→ Action item A: In the mailing-list reply about Moovida, reproduce verbatim the passage from "On 2010-06-28, Peter" up to and including "small contributions to.".
→ Action item B: In the mailing-list reply about Moovida, which branch is identified as the community branch?

→ Selected excerpt:
********

Here is a very late answer to your suggestion, I was away and I'm slowly
catching up...

On 2010-06-28, Peter <peter@xxxxxxxxxxxxxxxxxxxxx> wrote:
> On Mon, Jun 28, 2010 at 2:53 PM, David McLeod <daiode@xxxxxxx> wrote:
>>
>> Hey Peter (and other guys), I think as things were buzzing on IRC during the
>> time that Florian wrote this we kind of discussed it there.
> 
> Oh good - that makes sense given there was nothing on the mailing list.
> 
> Does that mean there isn't much enthusiasm for an interim release
> based on what is in the repository right now? i.e. essentially what would
> have been Moovida 1.0.10, still using Python and Pigment 0.3 but
> addressing small bugs etc. This is something I think would be useful,
> and time permitting I may be able to make some small contributions to.
> 
> Peter

Some patches have been committed to lp:elisa (the community branch)
since Moovida's last release. As Fluendo Embedded kind of officially
announced that they discontinue support for Moovida 1.0, there is no
hope that they will some day merge those patches and release them.
However, I see two sets of issues to taking over:

 1) Branding: we'd probably want to re-brand Moovida as Elisa, the code
is GPL but the name is a trademark. That implies additional work. Not
sure about the legal implications of not re-branding, if it's fine then
it would definitely save some work.

********

→ Dataset section:

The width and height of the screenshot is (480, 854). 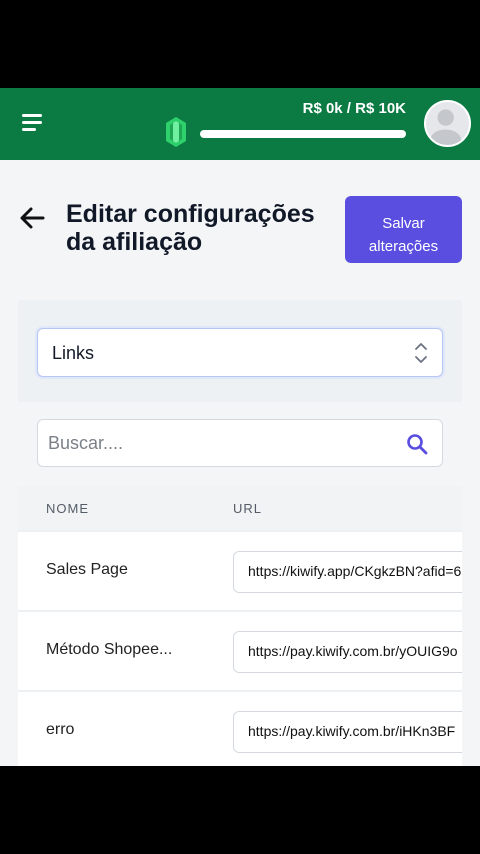 I want to click on table-header: NOME URL, so click(x=240, y=508).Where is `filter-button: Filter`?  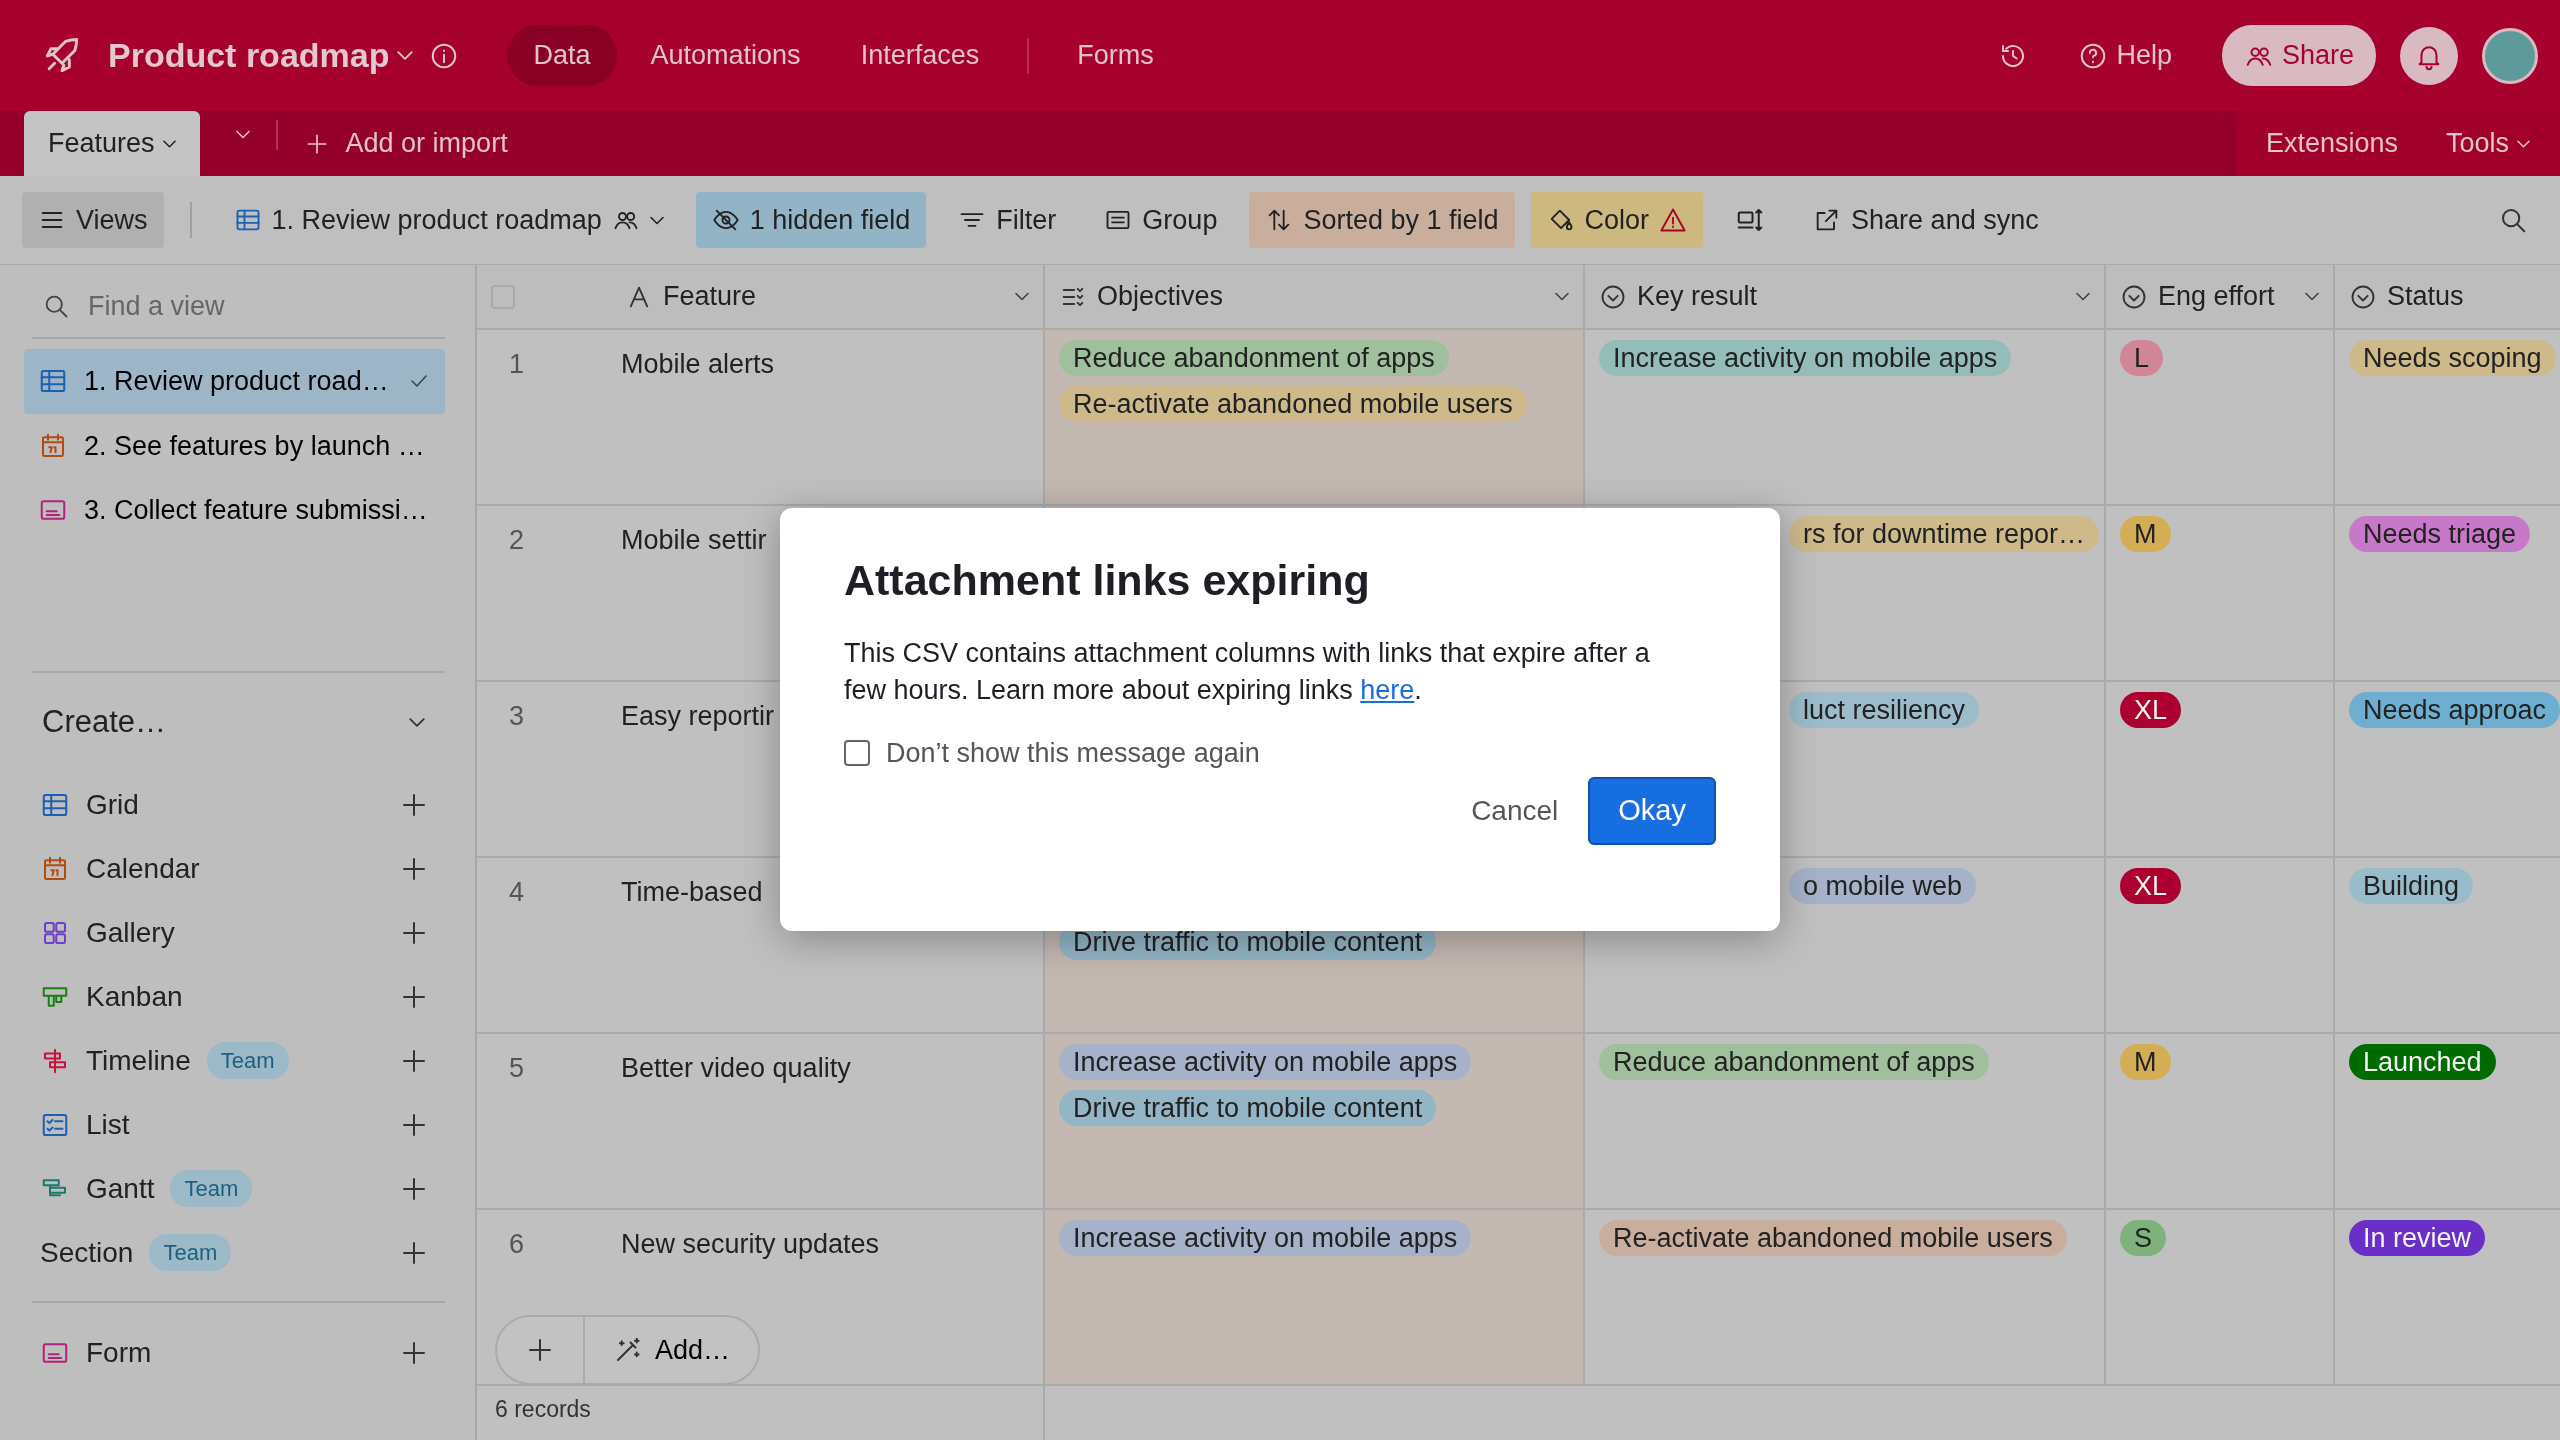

********

→ Expected answer A:
On 2010-06-28, Peter <peter@xxxxxxxxxxxxxxxxxxxxx> wrote:
> On Mon, Jun 28, 2010 at 2:53 PM, David McLeod <daiode@xxxxxxx> wrote:
>>
>> Hey Peter (and other guys), I think as things were buzzing on IRC during the
>> time that Florian wrote this we kind of discussed it there.
> 
> Oh good - that makes sense given there was nothing on the mailing list.
> 
> Does that mean there isn't much enthusiasm for an interim release
> based on what is in the repository right now? i.e. essentially what would
> have been Moovida 1.0.10, still using Python and Pigment 0.3 but
> addressing small bugs etc. This is something I think would be useful,
> and time permitting I may be able to make some small contributions to.

→ Expected answer B: lp:elisa